There's a lot of messed up stuff in the world. But there's Big Gulps and shit, so just chill the fuck out."

Thus spoke Dan Deacon last Friday night at Johnny Brenda's. "Chill" as an adjective, however, has little relevance to the Baltimore-based sine wave slinger's music. With a barrage of spastic beep-bleat-blop cartoon dance songs, Deacon whisked the uninitiated audience into a warm, moist froth.

Deacon is silly, both in sensibility and semblance. Of his advanced hair loss and bowl-full-of-jelly physique, he says, "It's easy to stand out amongst a bunch of bands where everyone is tall and slender and skinny, to be the bald, creepy nerd in the corner. It helps to be recognized. It's sort of like a cool van with flames painted on the side."

Wearing a threadbare Fred Flintstone t-shirt with holes under the armpits, gray New Balance sneakers and a pair of enormous red plastic-rimmed glasses, his appearance falls somewhere between middle-aged paper-pusher and excitable six-year-old. Deacon is in fact twenty-five, with an M.A. in electro-acoustic composition. He's released eight records in the last four years and has been touring for nearly three.

Among a small subset of the underground-conscious population, Deacon's live shows are legendary. Between songs including "Pizzahorse," "Moses vs. Predator," and "Lion with a Shark's Head," he leads elaborate New Year's Eve-style countdowns, instructing the audience to inflect certain numbers with specific vocal tones and to replace others with unrelated words or physical actions.

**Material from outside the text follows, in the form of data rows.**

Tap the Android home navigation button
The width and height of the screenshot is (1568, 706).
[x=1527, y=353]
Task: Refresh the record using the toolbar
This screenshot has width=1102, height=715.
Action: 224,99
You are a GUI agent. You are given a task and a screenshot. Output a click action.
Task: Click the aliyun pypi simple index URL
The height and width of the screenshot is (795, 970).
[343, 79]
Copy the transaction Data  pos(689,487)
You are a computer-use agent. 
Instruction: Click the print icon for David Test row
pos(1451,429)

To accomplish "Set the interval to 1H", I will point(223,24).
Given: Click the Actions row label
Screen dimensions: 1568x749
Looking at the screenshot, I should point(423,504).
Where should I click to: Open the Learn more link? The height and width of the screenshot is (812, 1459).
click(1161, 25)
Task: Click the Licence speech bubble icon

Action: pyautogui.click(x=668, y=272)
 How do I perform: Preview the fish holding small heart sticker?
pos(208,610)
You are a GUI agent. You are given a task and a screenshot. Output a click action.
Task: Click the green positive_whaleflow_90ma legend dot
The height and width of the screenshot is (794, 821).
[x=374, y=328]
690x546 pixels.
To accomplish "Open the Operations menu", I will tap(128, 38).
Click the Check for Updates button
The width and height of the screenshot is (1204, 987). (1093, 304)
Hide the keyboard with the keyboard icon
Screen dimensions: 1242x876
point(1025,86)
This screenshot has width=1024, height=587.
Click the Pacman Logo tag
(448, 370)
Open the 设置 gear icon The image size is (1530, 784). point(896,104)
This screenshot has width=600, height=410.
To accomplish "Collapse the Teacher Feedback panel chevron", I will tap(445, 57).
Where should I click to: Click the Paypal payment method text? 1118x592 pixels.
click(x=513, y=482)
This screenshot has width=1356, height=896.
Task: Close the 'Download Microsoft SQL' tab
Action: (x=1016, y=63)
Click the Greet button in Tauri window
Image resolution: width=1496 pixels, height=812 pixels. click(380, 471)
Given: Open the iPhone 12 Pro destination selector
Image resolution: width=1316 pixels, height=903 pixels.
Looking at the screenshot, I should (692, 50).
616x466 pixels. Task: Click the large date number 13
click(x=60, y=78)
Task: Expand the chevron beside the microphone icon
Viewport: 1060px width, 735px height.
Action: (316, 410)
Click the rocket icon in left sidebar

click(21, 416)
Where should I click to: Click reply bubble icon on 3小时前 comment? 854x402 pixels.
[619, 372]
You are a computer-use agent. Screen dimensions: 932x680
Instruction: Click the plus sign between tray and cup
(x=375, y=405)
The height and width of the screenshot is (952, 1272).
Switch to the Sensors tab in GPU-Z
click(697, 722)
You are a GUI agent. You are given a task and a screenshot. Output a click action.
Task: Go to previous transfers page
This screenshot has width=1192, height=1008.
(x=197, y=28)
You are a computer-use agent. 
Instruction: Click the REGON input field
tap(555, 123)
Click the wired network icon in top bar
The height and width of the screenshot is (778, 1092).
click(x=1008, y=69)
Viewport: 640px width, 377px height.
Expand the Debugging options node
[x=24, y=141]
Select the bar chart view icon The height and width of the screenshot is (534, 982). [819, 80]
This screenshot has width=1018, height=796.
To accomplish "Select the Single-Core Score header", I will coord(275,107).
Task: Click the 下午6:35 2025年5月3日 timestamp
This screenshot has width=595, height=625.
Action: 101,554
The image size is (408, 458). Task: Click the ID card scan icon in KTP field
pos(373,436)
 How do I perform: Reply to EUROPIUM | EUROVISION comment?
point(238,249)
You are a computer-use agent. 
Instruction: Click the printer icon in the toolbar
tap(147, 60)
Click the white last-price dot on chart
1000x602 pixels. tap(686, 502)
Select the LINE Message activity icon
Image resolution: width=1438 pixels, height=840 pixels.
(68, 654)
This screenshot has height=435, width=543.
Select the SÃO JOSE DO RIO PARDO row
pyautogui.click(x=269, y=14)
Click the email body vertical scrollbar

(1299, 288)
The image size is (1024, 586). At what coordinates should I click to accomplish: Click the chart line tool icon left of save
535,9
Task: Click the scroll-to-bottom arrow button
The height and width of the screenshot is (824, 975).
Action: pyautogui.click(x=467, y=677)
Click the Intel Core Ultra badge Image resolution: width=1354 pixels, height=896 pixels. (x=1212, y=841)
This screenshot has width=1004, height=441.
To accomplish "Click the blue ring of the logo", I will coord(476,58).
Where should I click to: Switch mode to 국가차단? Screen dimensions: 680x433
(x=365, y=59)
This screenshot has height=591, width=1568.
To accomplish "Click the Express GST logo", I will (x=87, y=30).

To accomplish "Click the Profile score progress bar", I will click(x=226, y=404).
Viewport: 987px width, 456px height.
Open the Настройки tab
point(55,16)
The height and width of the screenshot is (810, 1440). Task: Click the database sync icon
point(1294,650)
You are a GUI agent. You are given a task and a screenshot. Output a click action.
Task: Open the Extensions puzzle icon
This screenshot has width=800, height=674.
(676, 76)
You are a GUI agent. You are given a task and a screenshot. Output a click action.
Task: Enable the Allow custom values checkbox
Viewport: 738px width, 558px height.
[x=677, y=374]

Deacon's also a spinner of surreal yarns. "It helps me relate to the audience and makes me feel more comfortable when I can talk to them or tell some kind of story or some sort of pseudo-stand up. I think it makes it more comfortable to dance - because the music is inherently dance music." During Friday's set, he handily warped the story of a car crash he was in while on tour in December. As Deacon told it, the police officer who arrived at the scene urinated in the snow in the form of a swastika, then exposed an extra mouth located on the palm of his left hand that he encouraged Deacon and a friend to enter. Inside, they encountered a world made entirely of hair, including a hair lake, where the two took a long nap, "and it was awesome."

Deacon's deep-seated love of the absurd can be traced back to his childhood obsession with Devo, Talking Heads and They Might Be Giants. Later while at SUNY Purchase, he stole a copy of the book Experimental Music: Cage and Beyond by Michael Nyman, which led him to Conlon Nancarrow, Scratch Orchestra, People Like Us and the Fluxus movement. Another key influence was the pixelized kitsch psychedelia of the art collective Paper Rad.

Previously, Deacon's appearances in Philadelphia have been limited to basement venues, making the Johnny Brenda's show unusual. When he played at a house on 47th and Baltimore last month, the atmosphere was familial. Most of the crowd gripped PBR tall boys or Yeungling quarts. The air was thick with the smoke of tobacco and pot. The two dozen or so in attendance all seemed to know one another.

It's a long way from West Philly to Fishtown, however. Friday's audience of a couple hundred was distinctly less cozy. They had come to see Girl Talk, one of the most hyped acts of the last six months among the Pitchfork set. Few had seen or heard Dan Deacon before. That Deacon was able to get a crowd of forty or fifty not only on their feet but dancing suggests his wild approach to audience engagement works.

Before the last song of his set, Deacon yelled, "Let's do a countdown of ten 'Christs,' and instead of 'four' we'll do 'Our Lord.'" The audience roared along: "Christ! Christ! Christ! Christ! Christ! Christ! Our Lord! Christ! Christ! Christ!" The music kicked in, and Deacon went into his hyper man-child dance mode-flailing limp-wristed, eyes shut, giddily unself-aware. He's illuminated by red and white 60-watt bulbs and a strobe light inside a green plastic skull, all of which he controls. In the neon green light of the skull strobe, apparently in slow motion, individual beads of sweat could be seen rolling down his extra-large forehead.